The Precision Peptide Company Inc. (CSE: BPC) (OTCQB: PNGAF) announced that its BPC-157 transdermal patch achieved 95.5% chromatographic purity in independent laboratory testing, meeting industry standards for high-purity peptide products.

Miraxis Labs, a San Diego-based analytical laboratory, conducted the testing using Ultra High-Performance Liquid Chromatography with Diode Array Detection. The results were certified by two PhD scientists and confirmed a quantified dose of 2.02 mg of BPC-157 per patch.

The purity result meets the 95% threshold recognized across the peptide industry as the benchmark for credible high-purity grade peptide products. The patch is designed as a needle-free, wearable product intended to deliver BPC-157 through the skin without requiring injections.

"This is a milestone result," said Pratap Sandhu, CEO of The Precision Peptide Company. "We set ourselves a high standard on this product: independent third-party testing, a measured dose per patch, and a purity result that clears the recognized industry benchmark."

The company stated the results support progression of the patch toward commercial release. The product is positioned as an alternative to traditional peptide administration methods, which have historically been limited by needle aversion among consumers.

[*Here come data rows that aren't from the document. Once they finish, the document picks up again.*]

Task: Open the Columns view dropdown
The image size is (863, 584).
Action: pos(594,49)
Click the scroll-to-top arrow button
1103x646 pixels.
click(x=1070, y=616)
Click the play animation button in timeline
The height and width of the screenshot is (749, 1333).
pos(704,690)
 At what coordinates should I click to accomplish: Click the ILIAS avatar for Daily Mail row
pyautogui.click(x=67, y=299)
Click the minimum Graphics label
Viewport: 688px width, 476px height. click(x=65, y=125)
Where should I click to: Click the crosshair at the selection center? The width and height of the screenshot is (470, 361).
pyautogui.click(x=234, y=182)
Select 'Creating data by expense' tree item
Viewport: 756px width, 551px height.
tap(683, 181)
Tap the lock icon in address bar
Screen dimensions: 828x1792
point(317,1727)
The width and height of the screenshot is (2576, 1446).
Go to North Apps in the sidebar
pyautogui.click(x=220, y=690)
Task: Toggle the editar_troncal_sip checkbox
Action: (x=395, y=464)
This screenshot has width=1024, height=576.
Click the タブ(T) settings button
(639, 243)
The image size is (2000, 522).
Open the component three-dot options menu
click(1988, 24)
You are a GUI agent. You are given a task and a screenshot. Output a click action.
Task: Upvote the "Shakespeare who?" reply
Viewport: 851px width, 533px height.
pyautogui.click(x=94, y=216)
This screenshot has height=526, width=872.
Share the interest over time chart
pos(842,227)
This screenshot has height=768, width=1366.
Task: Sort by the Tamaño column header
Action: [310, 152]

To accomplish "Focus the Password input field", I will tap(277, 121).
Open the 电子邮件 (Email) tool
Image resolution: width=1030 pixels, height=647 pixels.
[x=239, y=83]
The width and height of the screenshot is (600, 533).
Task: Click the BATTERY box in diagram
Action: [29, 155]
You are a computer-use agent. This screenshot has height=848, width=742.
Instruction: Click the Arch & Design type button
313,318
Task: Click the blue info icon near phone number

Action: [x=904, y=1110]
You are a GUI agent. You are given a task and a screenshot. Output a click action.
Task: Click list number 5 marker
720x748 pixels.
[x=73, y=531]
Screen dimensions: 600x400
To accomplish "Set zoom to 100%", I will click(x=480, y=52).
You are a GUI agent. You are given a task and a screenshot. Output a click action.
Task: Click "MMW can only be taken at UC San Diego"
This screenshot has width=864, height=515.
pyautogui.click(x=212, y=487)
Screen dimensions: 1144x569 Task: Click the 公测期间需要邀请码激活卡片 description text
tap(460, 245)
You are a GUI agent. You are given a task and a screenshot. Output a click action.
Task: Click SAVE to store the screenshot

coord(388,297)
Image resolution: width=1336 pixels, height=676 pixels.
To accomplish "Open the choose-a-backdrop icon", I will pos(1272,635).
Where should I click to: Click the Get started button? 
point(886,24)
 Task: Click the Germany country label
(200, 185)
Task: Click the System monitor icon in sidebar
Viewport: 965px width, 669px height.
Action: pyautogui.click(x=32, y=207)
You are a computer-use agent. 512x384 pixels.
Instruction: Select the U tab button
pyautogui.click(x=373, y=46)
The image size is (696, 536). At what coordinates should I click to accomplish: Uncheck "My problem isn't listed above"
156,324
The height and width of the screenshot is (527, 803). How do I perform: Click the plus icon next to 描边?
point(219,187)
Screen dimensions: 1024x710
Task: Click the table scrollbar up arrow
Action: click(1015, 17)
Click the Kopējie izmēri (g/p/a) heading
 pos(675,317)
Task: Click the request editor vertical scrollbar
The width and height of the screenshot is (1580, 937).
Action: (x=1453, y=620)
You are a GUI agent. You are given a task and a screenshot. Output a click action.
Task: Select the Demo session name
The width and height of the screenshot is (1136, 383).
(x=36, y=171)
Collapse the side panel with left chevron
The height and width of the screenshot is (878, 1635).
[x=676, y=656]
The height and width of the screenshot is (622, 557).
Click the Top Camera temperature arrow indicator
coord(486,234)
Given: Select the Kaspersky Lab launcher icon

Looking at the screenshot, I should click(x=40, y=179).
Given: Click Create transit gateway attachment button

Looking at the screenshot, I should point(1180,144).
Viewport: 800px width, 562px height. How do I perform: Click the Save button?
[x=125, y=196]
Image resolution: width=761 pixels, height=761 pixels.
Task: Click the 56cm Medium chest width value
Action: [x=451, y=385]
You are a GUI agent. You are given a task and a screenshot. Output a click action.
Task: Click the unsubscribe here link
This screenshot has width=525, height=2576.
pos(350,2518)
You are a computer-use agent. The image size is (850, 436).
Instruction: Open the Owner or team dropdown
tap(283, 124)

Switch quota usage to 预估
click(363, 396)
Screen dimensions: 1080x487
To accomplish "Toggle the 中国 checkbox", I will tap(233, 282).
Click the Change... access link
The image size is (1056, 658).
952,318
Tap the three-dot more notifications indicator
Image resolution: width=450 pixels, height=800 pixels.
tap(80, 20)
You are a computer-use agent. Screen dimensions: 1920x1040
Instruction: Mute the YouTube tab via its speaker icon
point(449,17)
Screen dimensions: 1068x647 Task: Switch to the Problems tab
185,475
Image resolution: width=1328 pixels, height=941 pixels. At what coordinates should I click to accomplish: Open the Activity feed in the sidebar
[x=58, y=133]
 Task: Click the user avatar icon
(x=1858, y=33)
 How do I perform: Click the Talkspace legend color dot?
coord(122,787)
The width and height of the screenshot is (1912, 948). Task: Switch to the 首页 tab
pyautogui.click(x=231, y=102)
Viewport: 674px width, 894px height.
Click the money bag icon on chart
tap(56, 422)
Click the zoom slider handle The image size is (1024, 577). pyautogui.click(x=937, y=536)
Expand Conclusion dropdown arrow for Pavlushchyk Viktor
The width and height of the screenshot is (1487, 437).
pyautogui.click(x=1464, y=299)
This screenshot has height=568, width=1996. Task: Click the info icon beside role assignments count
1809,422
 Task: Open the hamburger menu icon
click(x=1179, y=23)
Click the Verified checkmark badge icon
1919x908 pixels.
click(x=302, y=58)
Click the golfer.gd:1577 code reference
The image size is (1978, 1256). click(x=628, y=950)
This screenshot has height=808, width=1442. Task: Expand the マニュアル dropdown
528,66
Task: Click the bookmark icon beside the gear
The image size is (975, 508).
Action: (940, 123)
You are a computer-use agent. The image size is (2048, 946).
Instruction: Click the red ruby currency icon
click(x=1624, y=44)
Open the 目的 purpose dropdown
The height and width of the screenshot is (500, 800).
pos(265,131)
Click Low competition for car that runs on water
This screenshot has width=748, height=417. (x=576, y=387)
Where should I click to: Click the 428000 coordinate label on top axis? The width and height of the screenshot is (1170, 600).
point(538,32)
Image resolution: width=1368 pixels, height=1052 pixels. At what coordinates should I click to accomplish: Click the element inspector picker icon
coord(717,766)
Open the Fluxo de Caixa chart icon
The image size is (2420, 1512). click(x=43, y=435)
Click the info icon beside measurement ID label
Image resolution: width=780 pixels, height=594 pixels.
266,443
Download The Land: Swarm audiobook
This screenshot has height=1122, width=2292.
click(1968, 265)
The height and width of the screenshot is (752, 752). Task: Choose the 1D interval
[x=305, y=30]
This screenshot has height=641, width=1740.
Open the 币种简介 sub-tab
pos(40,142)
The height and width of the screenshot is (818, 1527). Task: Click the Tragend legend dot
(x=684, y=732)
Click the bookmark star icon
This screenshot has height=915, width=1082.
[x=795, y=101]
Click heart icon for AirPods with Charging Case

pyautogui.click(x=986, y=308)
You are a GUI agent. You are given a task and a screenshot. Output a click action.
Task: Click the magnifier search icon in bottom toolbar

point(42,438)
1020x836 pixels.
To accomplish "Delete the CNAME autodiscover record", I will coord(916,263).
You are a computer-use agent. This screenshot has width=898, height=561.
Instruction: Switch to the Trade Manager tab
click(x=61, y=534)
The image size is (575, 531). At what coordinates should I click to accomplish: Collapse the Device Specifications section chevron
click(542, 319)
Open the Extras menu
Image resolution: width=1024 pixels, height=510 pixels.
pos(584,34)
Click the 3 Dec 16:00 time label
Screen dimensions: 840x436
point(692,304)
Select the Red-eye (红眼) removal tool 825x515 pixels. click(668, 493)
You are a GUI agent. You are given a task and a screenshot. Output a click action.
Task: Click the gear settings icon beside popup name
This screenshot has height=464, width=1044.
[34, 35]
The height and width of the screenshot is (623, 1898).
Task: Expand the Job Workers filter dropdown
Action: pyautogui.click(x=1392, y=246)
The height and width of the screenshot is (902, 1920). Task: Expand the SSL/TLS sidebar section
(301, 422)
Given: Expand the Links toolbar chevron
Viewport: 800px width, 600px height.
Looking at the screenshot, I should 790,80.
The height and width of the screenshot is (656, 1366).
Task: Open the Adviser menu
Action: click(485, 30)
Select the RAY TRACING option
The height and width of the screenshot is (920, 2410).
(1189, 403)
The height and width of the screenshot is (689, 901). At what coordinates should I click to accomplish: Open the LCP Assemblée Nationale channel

The U.S. Food and Drug Administration's Pharmacy Compounding Advisory Committee is scheduled to evaluate BPC-157 for inclusion on the 503A Bulks List at a public meeting on July 23, 2026. In February 2026, the U.S. Department of Health and Human Services announced that BPC-157 would be among peptides moving toward Category 1 status, subject to ongoing review.

The company plans to continue additional testing and manufacturing scale-up before commercial release, subject to regulatory considerations.